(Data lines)

*****

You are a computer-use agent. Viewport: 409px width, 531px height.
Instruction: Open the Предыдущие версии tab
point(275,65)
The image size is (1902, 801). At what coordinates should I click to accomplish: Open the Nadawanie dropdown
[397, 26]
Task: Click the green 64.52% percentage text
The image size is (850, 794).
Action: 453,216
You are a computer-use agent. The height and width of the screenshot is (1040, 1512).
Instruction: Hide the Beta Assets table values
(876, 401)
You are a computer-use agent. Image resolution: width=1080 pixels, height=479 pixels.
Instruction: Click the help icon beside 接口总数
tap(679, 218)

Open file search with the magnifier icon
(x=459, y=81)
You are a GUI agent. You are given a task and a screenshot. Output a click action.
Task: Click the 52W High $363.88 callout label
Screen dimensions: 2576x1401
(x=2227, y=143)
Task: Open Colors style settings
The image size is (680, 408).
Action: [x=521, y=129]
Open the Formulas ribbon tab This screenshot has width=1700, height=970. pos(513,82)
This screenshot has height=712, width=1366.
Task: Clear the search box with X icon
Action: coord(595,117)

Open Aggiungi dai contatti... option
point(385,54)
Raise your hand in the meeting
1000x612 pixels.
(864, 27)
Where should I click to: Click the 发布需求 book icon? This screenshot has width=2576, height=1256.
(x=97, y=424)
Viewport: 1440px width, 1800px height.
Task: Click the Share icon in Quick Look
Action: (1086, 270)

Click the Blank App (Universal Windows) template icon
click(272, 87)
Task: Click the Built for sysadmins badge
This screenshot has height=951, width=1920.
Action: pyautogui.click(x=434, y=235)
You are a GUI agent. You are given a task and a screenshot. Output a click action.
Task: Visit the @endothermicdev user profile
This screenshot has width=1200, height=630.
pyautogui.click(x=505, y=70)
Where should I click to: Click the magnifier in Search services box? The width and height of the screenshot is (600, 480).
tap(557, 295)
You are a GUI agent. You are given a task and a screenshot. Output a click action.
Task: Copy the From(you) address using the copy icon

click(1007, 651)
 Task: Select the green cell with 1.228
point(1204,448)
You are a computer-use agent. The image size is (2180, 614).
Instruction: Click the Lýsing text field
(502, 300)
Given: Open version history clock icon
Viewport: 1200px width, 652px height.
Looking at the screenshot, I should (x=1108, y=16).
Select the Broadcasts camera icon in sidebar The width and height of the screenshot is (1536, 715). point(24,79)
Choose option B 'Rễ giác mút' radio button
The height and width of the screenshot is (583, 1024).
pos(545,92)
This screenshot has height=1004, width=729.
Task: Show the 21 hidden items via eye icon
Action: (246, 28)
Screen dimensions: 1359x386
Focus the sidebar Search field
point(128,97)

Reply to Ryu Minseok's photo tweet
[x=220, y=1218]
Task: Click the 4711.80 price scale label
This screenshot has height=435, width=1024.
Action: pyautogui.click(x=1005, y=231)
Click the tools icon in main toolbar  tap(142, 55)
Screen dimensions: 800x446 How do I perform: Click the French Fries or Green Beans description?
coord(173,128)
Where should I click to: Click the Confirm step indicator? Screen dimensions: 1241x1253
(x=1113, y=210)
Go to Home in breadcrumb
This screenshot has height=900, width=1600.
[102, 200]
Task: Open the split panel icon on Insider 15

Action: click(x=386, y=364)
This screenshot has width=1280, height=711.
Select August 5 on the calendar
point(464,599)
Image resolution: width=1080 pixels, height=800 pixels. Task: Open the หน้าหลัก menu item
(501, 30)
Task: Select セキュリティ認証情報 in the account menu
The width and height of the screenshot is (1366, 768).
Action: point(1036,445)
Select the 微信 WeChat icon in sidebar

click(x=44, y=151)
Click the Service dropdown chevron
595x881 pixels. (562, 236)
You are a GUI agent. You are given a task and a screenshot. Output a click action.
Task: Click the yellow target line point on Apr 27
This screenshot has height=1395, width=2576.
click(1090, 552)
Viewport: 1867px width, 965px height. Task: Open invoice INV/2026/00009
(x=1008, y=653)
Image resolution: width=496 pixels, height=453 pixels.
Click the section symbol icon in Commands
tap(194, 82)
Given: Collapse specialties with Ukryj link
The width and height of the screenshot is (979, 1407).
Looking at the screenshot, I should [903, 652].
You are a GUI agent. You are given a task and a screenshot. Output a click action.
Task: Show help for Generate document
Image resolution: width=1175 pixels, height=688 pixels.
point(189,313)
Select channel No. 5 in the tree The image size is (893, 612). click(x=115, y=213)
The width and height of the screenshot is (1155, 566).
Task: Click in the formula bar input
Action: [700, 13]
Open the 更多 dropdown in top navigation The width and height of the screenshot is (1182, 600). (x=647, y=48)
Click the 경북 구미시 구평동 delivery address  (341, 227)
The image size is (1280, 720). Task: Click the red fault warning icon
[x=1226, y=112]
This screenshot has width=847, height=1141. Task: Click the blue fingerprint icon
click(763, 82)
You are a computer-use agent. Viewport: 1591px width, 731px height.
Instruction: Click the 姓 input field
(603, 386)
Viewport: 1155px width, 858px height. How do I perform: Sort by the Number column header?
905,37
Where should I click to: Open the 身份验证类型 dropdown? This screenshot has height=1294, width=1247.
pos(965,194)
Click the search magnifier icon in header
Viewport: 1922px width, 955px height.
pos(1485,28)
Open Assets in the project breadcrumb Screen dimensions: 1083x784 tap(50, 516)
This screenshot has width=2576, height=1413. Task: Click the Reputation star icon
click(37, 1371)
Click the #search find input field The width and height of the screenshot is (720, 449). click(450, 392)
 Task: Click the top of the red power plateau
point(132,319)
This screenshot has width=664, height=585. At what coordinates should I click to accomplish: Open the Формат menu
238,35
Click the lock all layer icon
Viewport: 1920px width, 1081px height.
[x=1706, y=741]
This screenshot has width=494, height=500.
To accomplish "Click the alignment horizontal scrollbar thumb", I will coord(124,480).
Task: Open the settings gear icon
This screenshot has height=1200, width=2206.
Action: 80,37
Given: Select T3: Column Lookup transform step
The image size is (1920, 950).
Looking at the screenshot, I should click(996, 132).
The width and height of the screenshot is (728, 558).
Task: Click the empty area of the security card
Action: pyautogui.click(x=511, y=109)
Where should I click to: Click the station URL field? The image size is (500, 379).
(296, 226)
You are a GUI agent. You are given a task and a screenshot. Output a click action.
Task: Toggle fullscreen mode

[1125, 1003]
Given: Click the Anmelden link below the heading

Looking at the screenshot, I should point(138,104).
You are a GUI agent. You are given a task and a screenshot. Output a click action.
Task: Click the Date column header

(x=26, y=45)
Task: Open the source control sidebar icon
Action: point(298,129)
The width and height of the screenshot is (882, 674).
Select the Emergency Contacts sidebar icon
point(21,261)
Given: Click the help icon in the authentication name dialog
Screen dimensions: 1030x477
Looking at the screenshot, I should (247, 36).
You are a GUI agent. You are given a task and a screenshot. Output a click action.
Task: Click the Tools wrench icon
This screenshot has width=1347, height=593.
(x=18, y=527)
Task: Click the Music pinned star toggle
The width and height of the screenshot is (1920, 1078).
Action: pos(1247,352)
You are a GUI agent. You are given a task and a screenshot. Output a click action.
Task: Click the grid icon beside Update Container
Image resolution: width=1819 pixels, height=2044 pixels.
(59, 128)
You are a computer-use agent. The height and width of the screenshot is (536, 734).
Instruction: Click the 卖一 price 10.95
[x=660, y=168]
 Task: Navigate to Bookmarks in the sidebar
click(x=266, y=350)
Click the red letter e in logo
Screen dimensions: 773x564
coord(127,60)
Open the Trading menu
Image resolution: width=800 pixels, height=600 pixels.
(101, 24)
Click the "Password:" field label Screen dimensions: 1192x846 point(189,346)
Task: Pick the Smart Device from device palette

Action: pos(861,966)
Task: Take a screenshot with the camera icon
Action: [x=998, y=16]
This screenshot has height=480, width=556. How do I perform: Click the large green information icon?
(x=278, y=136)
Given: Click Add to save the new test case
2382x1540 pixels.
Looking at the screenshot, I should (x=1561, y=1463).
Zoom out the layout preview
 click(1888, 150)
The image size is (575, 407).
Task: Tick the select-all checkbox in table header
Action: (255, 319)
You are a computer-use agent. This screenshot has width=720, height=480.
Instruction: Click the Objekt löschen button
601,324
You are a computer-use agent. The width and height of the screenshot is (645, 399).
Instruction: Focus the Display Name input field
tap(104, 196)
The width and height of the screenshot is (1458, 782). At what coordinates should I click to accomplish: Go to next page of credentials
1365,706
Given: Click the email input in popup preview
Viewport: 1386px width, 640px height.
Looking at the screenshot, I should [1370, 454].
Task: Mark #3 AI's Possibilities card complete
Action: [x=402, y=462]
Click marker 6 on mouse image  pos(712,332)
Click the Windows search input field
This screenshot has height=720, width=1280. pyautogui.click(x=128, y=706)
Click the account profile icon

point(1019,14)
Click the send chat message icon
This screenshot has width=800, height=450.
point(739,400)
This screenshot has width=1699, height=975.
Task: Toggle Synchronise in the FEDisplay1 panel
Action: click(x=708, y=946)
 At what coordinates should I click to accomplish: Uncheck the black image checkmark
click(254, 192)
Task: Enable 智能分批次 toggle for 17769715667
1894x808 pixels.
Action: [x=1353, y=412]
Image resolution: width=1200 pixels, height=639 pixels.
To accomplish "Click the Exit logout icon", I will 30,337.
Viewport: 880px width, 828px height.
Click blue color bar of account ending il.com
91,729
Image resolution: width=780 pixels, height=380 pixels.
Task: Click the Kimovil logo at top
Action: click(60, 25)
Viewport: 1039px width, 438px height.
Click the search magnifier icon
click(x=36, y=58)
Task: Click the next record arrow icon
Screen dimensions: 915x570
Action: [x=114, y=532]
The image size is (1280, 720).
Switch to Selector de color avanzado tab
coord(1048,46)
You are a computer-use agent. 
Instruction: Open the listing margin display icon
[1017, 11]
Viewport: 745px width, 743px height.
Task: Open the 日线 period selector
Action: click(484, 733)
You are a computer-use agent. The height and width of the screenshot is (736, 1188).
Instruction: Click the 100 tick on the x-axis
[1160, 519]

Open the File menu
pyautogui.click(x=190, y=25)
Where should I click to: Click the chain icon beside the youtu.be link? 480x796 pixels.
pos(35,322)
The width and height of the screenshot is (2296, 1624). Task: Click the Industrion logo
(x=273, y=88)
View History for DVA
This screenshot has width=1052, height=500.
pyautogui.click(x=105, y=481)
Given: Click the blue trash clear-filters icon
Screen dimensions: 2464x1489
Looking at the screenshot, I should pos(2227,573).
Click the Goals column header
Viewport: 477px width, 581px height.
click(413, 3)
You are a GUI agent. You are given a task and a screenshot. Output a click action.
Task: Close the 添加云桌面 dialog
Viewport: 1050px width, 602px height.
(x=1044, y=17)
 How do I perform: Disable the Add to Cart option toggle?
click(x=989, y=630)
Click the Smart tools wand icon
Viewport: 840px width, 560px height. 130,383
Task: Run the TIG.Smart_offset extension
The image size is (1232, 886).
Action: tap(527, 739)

*****

Reproduce the records verbatim from the line containing "Open file search with the magnifier icon" through the line containing "click(272, 87)", including both of those lines.

Open file search with the magnifier icon
(x=459, y=81)
You are a GUI agent. You are given a task and a screenshot. Output a click action.
Task: Click the 52W High $363.88 callout label
Screen dimensions: 2576x1401
(x=2227, y=143)
Task: Open Colors style settings
The image size is (680, 408).
Action: [x=521, y=129]
Open the Formulas ribbon tab This screenshot has width=1700, height=970. pos(513,82)
This screenshot has height=712, width=1366.
Task: Clear the search box with X icon
Action: coord(595,117)

Open Aggiungi dai contatti... option
point(385,54)
Raise your hand in the meeting
1000x612 pixels.
(864, 27)
Where should I click to: Click the 发布需求 book icon? This screenshot has width=2576, height=1256.
(x=97, y=424)
Viewport: 1440px width, 1800px height.
Task: Click the Share icon in Quick Look
Action: (1086, 270)

Click the Blank App (Universal Windows) template icon
click(272, 87)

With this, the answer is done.